------ The data ------

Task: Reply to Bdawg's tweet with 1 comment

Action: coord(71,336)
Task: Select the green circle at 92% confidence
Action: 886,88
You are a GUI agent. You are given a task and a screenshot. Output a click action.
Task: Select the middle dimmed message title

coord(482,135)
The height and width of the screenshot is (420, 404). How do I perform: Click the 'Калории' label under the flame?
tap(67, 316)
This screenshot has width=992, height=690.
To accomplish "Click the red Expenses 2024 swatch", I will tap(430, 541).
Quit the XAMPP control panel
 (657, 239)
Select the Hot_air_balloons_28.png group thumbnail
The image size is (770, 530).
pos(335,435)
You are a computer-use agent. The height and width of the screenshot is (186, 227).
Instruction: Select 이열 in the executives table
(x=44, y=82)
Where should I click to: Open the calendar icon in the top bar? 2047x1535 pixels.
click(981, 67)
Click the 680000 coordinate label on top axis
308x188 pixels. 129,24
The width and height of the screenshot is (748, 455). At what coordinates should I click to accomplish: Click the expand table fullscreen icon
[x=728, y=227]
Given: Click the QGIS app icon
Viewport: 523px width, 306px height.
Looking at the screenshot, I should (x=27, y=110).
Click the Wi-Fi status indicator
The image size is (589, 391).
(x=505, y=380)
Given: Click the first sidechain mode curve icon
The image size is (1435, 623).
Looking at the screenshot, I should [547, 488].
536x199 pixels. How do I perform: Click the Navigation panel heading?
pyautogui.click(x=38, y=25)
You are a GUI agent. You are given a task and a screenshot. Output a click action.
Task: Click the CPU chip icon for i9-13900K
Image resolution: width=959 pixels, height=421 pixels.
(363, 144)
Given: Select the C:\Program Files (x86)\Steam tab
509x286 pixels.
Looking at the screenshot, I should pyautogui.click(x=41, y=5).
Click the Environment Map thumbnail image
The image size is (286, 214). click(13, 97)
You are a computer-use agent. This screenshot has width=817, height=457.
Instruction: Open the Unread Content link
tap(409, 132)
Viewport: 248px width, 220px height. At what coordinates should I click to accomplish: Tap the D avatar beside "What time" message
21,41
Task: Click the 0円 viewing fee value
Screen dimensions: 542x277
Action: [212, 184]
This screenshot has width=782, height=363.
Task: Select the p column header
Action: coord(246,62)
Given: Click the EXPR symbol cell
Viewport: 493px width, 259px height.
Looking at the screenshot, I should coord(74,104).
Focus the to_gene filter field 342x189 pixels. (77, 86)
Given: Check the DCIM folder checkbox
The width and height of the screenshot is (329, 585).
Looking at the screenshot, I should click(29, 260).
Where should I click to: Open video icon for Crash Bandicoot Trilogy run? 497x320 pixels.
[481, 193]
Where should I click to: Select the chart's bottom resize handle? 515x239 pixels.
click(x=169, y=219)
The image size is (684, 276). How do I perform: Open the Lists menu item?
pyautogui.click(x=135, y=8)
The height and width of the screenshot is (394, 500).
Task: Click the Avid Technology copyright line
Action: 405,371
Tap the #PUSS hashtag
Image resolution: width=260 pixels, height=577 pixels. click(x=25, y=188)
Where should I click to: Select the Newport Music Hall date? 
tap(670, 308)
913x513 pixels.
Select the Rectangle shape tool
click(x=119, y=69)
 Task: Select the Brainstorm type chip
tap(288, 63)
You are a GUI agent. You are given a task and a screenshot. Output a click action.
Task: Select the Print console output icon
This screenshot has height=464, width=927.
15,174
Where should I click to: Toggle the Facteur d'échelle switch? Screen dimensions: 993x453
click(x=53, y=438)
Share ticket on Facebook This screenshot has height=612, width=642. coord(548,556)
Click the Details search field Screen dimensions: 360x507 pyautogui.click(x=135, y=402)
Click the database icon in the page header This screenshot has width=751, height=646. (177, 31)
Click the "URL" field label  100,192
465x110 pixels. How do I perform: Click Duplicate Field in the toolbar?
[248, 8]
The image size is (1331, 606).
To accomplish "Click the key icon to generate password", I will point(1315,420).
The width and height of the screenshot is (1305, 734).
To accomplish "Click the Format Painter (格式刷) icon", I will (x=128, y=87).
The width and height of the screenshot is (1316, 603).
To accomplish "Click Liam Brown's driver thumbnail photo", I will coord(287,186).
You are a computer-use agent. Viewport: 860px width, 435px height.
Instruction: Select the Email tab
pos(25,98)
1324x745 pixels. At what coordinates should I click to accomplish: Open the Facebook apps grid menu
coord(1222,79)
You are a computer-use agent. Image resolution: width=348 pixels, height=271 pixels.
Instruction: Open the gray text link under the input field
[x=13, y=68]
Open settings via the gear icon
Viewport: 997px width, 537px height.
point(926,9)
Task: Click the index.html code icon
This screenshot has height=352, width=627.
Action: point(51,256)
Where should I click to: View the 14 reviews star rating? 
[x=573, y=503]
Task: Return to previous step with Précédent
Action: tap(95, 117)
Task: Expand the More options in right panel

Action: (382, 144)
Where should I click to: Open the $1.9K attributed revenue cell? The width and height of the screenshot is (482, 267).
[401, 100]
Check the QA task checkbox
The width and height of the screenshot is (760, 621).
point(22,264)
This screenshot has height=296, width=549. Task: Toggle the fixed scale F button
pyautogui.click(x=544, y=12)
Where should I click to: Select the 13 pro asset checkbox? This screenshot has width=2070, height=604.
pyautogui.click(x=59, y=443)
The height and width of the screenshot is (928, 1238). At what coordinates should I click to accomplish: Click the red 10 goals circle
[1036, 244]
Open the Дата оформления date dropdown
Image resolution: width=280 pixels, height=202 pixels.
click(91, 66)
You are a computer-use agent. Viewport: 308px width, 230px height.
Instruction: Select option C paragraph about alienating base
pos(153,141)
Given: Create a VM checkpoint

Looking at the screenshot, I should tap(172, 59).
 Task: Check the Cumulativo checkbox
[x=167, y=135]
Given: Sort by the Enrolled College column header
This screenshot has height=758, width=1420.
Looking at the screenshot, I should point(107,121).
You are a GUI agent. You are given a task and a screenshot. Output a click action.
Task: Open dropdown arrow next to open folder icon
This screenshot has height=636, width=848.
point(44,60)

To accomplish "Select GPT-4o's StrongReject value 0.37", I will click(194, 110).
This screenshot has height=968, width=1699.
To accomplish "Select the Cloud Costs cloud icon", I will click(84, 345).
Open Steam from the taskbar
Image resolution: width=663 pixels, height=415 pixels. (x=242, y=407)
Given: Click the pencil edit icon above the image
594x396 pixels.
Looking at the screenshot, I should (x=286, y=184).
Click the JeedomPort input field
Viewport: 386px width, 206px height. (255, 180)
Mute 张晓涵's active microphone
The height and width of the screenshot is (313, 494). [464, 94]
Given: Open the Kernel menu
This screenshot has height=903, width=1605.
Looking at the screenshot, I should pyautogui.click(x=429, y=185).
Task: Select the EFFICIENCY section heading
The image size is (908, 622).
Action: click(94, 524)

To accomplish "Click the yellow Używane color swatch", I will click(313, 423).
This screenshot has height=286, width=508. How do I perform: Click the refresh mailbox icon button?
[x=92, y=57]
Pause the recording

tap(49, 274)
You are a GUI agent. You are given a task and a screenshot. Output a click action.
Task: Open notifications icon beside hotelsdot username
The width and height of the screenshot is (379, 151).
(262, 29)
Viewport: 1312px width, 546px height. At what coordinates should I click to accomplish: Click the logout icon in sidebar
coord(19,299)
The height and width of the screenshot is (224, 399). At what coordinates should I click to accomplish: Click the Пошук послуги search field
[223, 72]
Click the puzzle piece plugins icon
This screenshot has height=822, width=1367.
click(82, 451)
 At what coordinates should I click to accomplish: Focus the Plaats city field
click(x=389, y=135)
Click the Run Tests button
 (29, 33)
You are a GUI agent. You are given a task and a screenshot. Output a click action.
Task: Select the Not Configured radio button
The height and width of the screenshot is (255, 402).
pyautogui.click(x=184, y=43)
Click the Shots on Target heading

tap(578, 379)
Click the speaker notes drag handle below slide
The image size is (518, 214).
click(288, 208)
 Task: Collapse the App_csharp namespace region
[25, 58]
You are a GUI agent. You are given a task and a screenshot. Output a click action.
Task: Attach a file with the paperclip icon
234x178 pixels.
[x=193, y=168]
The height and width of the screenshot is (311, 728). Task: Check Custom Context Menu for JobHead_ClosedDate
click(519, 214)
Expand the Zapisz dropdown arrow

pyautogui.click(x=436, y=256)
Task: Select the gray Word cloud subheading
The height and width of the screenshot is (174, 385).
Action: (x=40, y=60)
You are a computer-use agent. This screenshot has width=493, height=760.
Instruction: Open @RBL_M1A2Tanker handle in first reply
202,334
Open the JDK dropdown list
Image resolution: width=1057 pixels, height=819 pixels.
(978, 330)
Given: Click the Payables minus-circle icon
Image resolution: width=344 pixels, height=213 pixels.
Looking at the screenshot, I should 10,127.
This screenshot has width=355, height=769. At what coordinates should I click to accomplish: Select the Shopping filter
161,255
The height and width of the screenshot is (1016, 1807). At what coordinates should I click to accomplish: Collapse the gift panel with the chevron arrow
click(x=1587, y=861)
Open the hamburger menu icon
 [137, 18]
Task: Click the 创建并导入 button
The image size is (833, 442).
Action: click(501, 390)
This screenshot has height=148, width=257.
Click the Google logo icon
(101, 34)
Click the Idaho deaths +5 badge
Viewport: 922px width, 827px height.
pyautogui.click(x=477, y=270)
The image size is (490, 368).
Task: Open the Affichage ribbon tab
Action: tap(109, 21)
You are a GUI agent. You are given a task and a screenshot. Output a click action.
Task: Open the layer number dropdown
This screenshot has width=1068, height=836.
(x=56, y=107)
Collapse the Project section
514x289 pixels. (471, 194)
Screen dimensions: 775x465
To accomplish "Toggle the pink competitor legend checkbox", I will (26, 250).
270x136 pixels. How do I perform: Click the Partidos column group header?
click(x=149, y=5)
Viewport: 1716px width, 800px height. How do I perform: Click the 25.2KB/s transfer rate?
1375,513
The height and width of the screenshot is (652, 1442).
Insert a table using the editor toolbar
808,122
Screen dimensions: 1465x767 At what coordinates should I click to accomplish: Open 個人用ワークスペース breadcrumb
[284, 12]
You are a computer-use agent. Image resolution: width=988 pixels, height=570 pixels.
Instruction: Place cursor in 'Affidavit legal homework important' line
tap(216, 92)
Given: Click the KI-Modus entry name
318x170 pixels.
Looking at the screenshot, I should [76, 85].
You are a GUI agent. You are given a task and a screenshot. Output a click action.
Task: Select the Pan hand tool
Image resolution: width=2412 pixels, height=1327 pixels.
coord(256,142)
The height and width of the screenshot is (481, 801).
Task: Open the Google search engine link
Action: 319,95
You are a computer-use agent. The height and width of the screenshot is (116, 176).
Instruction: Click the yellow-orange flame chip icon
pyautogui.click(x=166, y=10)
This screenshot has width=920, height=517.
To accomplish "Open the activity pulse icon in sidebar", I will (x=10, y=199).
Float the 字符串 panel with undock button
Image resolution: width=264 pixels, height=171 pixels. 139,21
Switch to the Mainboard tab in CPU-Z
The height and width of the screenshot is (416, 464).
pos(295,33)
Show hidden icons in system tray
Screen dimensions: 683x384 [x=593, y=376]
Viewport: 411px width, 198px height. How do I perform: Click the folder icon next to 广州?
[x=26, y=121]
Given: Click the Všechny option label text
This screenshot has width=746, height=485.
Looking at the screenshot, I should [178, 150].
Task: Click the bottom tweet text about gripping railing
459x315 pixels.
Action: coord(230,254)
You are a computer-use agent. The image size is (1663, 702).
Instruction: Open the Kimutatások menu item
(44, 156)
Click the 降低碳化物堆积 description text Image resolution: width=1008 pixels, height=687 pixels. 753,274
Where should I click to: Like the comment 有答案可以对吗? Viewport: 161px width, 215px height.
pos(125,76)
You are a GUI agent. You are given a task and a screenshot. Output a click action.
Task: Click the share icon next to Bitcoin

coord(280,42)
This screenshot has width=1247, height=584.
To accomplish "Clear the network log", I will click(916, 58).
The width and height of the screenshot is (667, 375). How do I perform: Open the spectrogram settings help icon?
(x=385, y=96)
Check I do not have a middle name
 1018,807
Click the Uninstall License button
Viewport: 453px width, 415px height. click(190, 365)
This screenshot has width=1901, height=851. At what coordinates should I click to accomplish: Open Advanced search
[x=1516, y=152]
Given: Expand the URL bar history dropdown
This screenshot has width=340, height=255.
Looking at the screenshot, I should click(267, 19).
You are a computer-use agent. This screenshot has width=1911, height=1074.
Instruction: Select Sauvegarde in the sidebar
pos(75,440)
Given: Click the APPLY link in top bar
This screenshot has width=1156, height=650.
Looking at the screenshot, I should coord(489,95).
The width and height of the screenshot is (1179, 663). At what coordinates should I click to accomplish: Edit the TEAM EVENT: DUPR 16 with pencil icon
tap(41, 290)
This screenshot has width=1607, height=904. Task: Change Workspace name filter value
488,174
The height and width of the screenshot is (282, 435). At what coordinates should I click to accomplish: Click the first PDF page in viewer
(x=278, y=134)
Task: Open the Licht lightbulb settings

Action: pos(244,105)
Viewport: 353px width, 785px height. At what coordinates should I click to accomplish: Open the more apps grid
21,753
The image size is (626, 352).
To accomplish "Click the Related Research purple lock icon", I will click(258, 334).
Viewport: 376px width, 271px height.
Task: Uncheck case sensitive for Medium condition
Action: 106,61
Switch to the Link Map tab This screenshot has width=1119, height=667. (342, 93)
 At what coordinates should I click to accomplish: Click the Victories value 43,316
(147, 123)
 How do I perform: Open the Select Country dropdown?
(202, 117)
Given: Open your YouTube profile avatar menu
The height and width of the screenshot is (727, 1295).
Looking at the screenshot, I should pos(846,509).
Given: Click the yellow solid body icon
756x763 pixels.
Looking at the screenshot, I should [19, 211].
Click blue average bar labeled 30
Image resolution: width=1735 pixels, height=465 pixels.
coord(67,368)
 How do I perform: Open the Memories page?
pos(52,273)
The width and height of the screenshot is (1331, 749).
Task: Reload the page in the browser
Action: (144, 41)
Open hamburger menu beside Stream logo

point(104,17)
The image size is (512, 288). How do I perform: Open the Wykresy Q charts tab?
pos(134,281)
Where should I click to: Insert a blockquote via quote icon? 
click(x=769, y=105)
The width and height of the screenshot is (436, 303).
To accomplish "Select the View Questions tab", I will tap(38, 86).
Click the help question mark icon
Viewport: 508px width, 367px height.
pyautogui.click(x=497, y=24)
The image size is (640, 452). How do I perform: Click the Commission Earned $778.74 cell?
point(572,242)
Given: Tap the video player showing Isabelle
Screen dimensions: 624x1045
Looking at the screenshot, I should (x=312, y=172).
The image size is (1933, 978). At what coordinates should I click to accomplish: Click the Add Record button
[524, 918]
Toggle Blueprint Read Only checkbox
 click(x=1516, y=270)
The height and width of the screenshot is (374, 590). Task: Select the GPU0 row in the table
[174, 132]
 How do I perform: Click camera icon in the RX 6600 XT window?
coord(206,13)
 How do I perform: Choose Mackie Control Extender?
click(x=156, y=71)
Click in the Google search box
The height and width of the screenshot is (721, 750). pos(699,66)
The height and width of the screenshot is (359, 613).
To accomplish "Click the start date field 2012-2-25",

------

◆ **Exercise**: Return every row above that contains the word "first", copying each one unchanged.

◆ **Full solution**:
Given: Click the first sidechain mode curve icon
Instruction: Open @RBL_M1A2Tanker handle in first reply
The height and width of the screenshot is (282, 435). At what coordinates should I click to accomplish: Click the first PDF page in viewer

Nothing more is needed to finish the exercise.